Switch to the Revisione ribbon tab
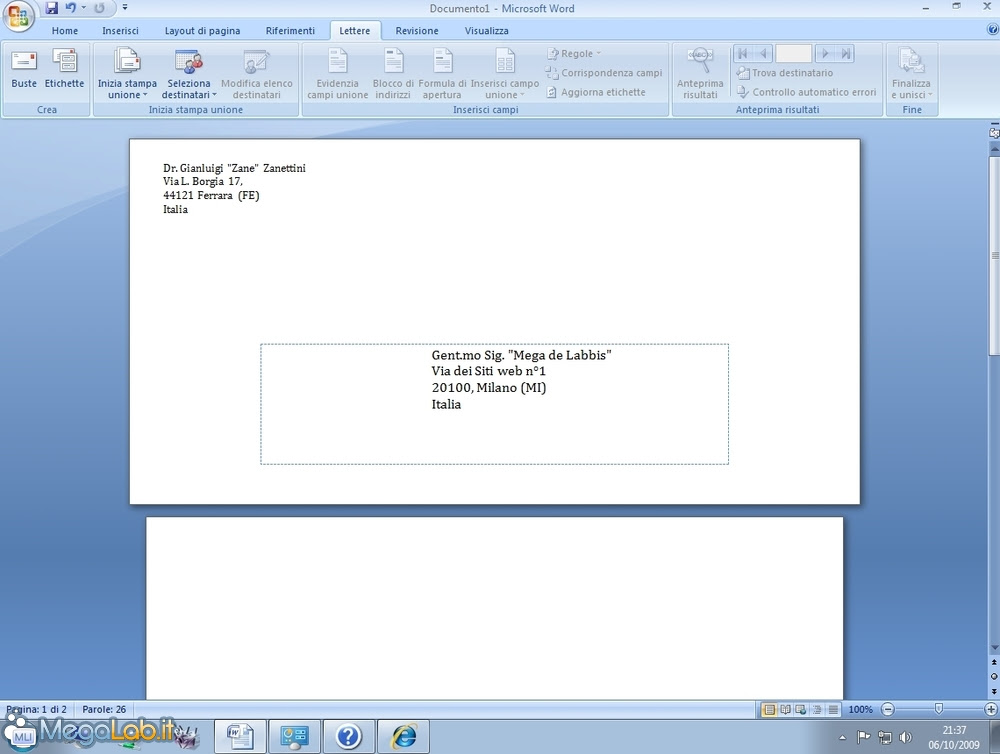 (416, 30)
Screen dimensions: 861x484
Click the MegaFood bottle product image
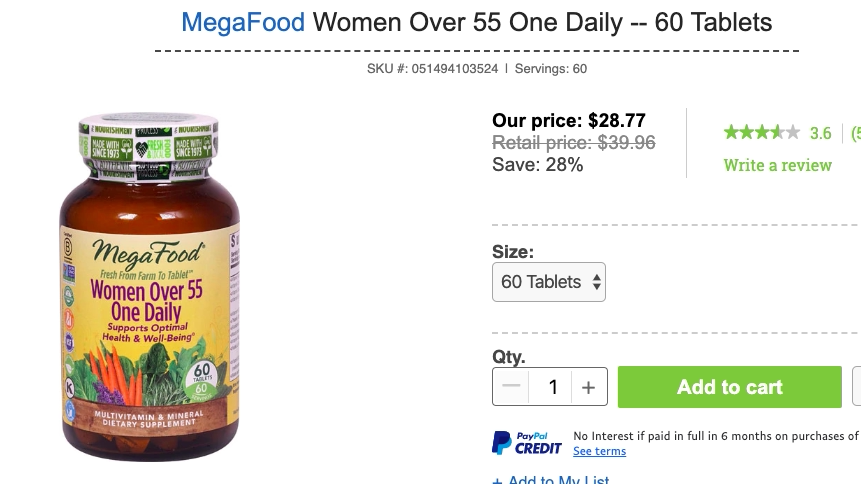coord(150,289)
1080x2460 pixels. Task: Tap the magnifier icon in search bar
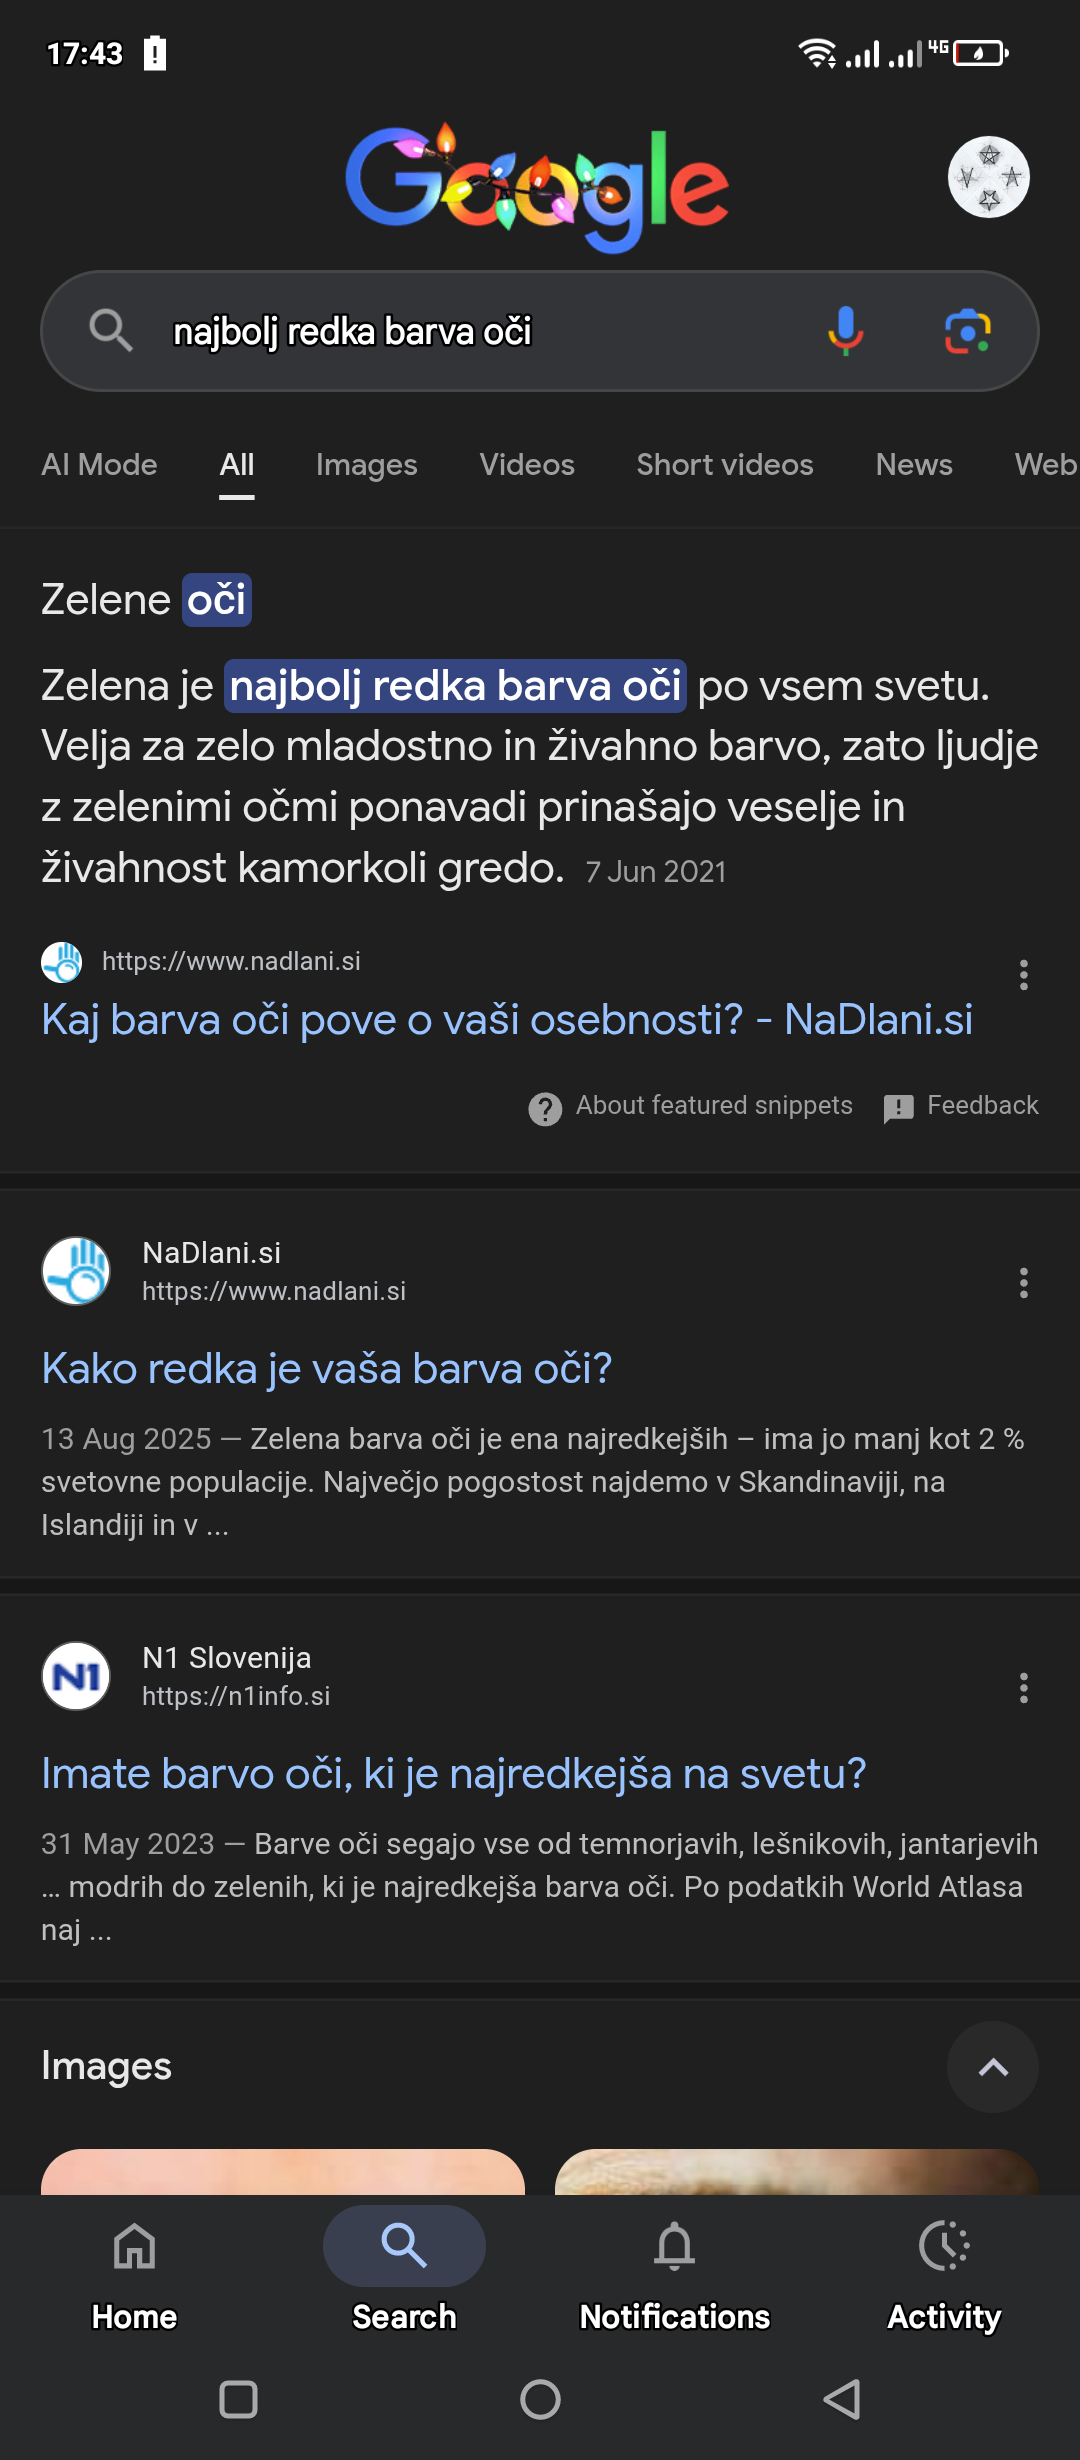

**INSTRUCTIONS TO FOLLOW:** Could you copy every record above exactly, leaving out the pictures?

**EXERCISE ANSWER:**
Switch to the Revisione ribbon tab
 (416, 30)
Screen dimensions: 861x484
Click the MegaFood bottle product image
coord(150,289)
1080x2460 pixels. Task: Tap the magnifier icon in search bar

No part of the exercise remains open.